L’intérêt de cette coordination est de favoriser une logique de parcours des usagers. « Nos politiques publiques ont le défaut de demander à la personne de s’adapter aux méandres du parcours. Alors que c’est l’inverse qu’il faut mettre en place », souligne Mathieu Klein, président du département de Meurthe-et-Moselle. « Plus que le guichet unique, je crois au guichet partagé. Le département peut devenir le guichet du CCAS. Et pour cela, il faut renforcer la coordination, conventionner et dépasser les questions légales. » A Tours, le CCAS défend une logique de parcours transversal, hors dispositif, de manière à croiser les publics. Des jardins partagés ont été mis à disposition, un travail sur l’accompagnement budgétaire est proposé. « On développe ces outils pour rendre les personnes actrices de leurs parcours », explique Marion Nicolay Cabanne, adjointe au maire de Tours et présidente de l’Udccas d’Indre-et-Loire. « Dans le suivi en silo, les usagers sont dépossédés de ce qui leur arrive. Or, un bénéficiaire du RSA, par exemple, est d’abord une personne qui peut réaliser des choses avec d’autres. » Chaque fois qu’une demande de domiciliation lui est faite, le CCAS propose un accompagnement social. Si l’usager l’accepte, ses travailleurs sociaux en deviennent le référent et travaillent tant sur le logement, que sur la parentalité ou la santé. « Avoir un suivi global permet d’éviter les ruptures de parcours. Et pour nos travailleurs sociaux, c’est valorisant. Le fait d’avoir décloisonné nos approches a mis en place une réelle dynamique. »

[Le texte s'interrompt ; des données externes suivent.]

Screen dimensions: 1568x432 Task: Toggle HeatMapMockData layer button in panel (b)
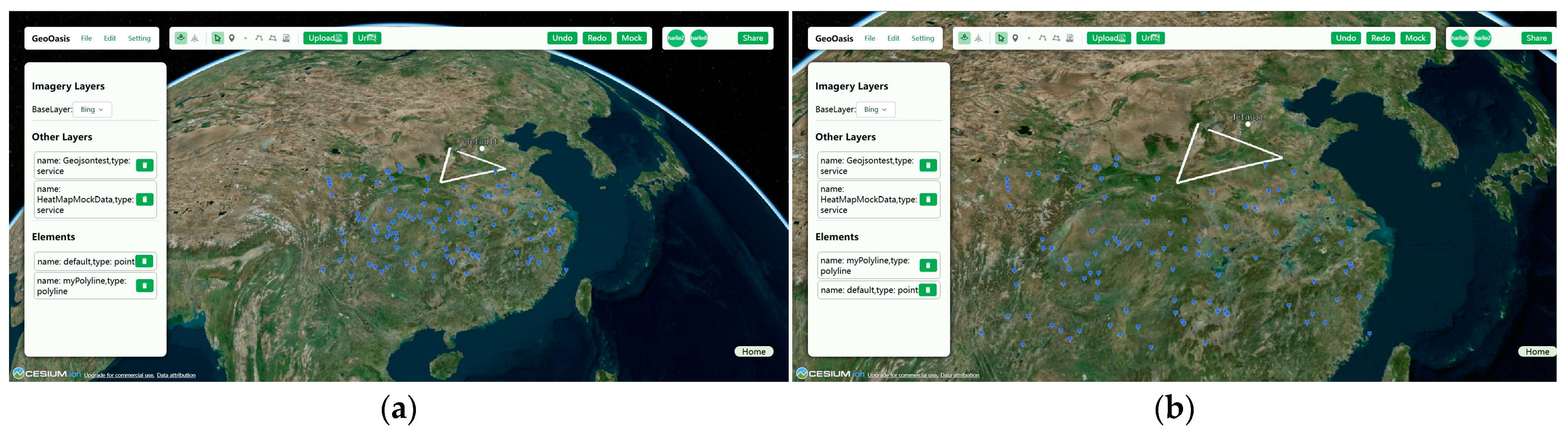pos(927,200)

L’an prochain, le congrès annuel se tiendra les 2 et 3 octobre à Amiens, l’autre ville de Jules Verne, pour un nouveau « Voyage au centre (communal) de l’action sociale ».

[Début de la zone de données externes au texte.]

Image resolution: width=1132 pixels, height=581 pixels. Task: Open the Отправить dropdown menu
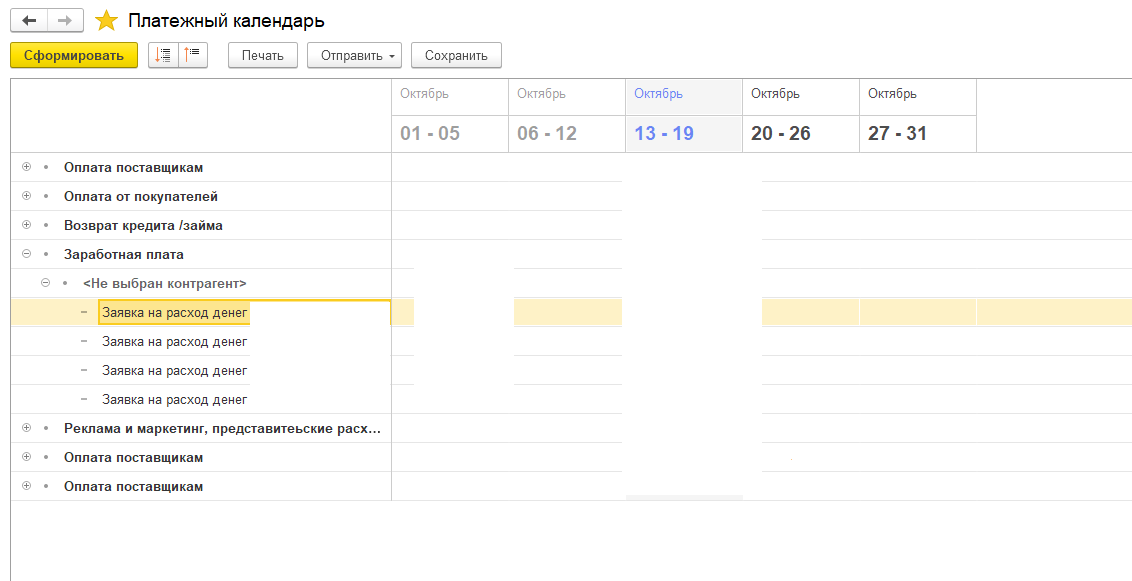[354, 56]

Il est parfois invoqué pour justifier de l’impossibilité d’échanger les informations et donc de coopérer. Le secret professionnel est une réalité et sa violation, passible d’une peine d’un an d’emprisonnement et de 15 000 € d’amende. Mais il doit être manié avec discernement : être tenu au secret professionnel ne dispense pas d’échanger des informations lorsque la situation le nécessite. Bien au contraire. « Il y a une nécessité de partage autant que de protection de la vie privée, la finalité étant d’aider l’autre, explique Marie-France Callu, docteure en droit. La question qui compte, c’est “que dois-je dire et comment je dois le dire ?” » Marie-France Callu distingue trois critères : ne parlez entre professionnels que des personnes que l’on suit ensemble ; ne partager que ce qui est nécessaire pour faire avancer le dossier et, enfin, le faire en fonction de la mission de l’autre, de son métier. « On ne dira pas la même chose à toutes les personnes », conclut la juriste.